Женщина отпустила его и осталась сидеть не корточках, раскачиваясь и причитая. Спутанные рыжие волосы, платье из грубой нечёсаной шерсти порвано на плече… Лоб запачкан кровью, под тяжёлыми грудями влажные пятна от потёкшего молока… Она сидела и плакала, и рвала волосы на себе. Потом вдруг вздрогнула, вскочила и распласталась по стене за ними. Послышался топот шагов, и грубый запыхавшийся голос:
— Я ж тебя видел, сука!.. Слышь, ты?.. Иди сюда, я тебя видел!..
Появился Кассандр. Лицо пунцовое, на лбу капли пота… Он ввалился в башню, словно слепой, — и окаменел.
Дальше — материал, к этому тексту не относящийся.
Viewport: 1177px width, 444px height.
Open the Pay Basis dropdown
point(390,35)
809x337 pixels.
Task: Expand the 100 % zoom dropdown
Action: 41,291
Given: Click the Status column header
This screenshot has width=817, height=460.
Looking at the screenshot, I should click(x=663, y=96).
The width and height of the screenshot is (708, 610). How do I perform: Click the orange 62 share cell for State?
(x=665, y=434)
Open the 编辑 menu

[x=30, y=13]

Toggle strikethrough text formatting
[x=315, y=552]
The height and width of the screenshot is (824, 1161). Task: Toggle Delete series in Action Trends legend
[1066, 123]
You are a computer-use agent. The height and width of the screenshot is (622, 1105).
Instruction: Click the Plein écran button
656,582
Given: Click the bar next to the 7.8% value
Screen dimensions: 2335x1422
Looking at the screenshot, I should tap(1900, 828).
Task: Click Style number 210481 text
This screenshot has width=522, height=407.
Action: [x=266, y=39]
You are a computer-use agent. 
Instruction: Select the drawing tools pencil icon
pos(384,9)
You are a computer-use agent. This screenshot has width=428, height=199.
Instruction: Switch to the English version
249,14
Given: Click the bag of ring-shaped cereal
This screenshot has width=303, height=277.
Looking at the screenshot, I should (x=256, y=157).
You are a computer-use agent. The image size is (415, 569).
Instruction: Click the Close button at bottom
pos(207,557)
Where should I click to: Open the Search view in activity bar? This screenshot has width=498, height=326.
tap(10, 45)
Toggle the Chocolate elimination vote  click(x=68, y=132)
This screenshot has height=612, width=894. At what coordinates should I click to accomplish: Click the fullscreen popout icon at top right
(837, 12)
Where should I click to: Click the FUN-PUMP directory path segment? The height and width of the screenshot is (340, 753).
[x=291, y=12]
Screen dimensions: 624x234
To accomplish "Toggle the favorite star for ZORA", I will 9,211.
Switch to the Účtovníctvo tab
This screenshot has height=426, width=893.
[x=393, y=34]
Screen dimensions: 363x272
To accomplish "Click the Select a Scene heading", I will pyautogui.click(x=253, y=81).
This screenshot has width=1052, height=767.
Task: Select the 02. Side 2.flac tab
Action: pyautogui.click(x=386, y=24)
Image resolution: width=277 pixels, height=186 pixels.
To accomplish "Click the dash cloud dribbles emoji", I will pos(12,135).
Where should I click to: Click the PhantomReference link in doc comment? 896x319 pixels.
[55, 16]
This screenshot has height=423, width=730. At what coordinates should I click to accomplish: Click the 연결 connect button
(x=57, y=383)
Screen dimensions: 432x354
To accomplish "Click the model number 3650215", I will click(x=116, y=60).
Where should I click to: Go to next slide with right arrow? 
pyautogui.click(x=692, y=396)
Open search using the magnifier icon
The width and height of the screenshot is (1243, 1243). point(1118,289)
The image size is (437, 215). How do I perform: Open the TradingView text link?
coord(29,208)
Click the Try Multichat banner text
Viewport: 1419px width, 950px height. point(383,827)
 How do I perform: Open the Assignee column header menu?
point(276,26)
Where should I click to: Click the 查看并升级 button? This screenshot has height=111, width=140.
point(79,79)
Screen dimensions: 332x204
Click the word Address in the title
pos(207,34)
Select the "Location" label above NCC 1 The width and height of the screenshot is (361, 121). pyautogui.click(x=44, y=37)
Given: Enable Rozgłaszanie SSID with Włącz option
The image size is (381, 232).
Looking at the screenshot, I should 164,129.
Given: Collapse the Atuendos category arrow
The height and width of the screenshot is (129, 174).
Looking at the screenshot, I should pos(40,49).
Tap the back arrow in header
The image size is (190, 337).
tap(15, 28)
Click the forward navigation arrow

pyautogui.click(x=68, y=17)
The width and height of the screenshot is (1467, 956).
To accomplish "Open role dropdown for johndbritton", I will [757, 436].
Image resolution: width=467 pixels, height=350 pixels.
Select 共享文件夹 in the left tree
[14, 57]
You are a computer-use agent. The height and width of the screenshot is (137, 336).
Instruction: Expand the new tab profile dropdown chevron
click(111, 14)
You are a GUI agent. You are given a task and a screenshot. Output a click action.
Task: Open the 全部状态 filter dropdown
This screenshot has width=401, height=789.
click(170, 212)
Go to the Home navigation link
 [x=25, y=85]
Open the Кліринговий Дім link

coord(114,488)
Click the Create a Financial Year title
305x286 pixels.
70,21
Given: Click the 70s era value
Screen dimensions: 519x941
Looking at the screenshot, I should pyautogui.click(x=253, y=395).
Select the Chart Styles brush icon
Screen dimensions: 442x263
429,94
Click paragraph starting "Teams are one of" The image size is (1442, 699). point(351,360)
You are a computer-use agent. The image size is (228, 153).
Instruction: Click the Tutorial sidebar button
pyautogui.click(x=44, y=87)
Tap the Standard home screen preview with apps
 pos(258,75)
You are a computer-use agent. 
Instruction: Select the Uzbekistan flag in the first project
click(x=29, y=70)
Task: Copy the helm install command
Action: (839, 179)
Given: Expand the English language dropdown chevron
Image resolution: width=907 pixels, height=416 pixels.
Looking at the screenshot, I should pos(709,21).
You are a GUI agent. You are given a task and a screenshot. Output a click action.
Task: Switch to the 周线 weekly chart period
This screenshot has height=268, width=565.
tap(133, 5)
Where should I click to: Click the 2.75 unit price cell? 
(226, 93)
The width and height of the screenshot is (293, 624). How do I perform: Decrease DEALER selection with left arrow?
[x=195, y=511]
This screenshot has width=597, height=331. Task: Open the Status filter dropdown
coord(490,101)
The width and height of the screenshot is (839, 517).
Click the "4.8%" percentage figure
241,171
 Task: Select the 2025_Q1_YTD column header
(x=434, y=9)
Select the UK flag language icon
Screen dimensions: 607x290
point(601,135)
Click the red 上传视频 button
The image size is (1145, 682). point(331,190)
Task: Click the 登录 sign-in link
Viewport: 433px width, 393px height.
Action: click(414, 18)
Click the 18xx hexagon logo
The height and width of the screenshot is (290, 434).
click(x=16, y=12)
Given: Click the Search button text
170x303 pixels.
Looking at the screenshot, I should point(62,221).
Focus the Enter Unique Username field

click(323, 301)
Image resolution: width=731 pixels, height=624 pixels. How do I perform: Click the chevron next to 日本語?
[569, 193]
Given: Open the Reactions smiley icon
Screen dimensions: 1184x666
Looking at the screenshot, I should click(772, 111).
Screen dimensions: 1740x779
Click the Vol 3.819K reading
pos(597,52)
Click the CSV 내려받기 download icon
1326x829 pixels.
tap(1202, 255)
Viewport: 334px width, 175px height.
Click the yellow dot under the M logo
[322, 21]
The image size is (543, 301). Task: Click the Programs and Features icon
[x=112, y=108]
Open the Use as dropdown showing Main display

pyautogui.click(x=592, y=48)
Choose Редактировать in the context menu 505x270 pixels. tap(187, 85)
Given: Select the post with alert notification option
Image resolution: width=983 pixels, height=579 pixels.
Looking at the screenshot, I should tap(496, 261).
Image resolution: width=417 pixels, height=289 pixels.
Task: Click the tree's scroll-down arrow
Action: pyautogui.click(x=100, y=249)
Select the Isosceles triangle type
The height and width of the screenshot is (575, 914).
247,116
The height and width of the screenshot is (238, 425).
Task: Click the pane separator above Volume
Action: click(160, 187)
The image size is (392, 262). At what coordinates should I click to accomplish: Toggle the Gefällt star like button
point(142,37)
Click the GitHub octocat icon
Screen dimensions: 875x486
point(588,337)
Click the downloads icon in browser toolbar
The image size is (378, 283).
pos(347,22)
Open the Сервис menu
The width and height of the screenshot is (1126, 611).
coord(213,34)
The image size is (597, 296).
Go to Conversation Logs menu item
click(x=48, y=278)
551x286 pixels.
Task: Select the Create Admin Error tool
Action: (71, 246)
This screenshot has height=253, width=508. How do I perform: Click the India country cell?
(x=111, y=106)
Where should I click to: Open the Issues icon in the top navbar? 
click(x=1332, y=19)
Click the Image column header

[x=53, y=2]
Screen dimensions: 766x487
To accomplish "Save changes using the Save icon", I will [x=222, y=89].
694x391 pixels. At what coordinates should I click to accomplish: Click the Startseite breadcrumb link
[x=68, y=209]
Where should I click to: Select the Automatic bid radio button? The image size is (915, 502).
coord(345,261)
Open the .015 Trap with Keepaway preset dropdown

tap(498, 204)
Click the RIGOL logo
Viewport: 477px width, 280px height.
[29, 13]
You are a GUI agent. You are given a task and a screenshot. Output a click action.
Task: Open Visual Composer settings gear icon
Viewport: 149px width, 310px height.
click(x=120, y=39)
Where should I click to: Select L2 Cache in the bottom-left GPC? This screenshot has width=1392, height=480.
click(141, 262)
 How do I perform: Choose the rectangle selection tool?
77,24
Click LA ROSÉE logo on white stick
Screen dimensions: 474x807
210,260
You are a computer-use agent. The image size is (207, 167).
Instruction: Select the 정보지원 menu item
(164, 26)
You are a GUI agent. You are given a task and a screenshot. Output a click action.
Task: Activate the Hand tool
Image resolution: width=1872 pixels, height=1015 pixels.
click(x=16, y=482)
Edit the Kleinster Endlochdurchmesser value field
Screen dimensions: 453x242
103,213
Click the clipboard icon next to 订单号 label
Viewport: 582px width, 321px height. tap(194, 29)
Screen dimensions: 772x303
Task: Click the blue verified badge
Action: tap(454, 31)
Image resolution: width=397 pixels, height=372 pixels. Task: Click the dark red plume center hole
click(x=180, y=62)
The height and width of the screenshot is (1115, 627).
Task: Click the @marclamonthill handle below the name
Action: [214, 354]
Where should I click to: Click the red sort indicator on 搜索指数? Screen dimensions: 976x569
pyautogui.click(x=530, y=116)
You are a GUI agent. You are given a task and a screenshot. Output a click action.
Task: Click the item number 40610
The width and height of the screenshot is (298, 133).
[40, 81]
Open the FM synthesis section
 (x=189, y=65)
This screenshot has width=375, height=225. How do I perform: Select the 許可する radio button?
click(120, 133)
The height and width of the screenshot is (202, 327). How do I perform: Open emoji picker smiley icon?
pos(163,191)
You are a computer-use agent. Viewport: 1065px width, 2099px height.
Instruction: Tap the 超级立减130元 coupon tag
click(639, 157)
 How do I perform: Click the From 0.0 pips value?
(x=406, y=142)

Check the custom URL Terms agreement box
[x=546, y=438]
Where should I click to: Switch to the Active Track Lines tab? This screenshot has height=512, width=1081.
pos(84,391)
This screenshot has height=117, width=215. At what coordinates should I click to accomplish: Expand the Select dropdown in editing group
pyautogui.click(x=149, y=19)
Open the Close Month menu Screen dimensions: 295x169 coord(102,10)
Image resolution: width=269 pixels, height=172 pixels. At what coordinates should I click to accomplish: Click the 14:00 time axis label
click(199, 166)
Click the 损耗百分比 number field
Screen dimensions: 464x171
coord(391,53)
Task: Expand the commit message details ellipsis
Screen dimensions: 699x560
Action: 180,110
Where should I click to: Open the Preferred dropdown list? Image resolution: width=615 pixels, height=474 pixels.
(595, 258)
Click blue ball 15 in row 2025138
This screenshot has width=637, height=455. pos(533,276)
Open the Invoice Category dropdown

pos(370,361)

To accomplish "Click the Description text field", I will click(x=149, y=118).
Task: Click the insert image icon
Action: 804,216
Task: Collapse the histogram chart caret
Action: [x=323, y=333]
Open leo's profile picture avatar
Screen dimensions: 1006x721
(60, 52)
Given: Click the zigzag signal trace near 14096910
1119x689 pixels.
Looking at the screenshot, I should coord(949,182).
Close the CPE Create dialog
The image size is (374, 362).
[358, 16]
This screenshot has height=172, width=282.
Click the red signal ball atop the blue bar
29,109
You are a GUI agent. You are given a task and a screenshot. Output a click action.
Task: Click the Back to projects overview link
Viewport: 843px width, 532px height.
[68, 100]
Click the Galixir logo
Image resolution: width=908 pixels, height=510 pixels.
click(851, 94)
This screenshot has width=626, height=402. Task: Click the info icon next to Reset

Девушка, выкрикивая проклятья и жалобы, подбежала к Александру сзади и обхватила его за талию, закрываясь им, как щитом. Горячее дыхание обжигало ему ухо, влажная мягкость её тела, казалось, проникает даже сквозь панцирь; он едва не задохнулся от грубого запаха грязных волос и крови, грудного молока и женской плоти. Оттолкнув её руки, он с любопытством и отвращением посмотрел на Кассандра.
— Она моя, — выпалил Кассандр. — Тебе она ни к чему, она моя!
— Нет. Она просила зашиты, и я обещал.
— Она моя! — Он надавил на слово «моя», как будто это могло что-нибудь изменить.
Александр оглядел его, задержавшись взглядом на льняной юбочке под нагрудником… И повторил, сдерживая отвращение:
— Нет.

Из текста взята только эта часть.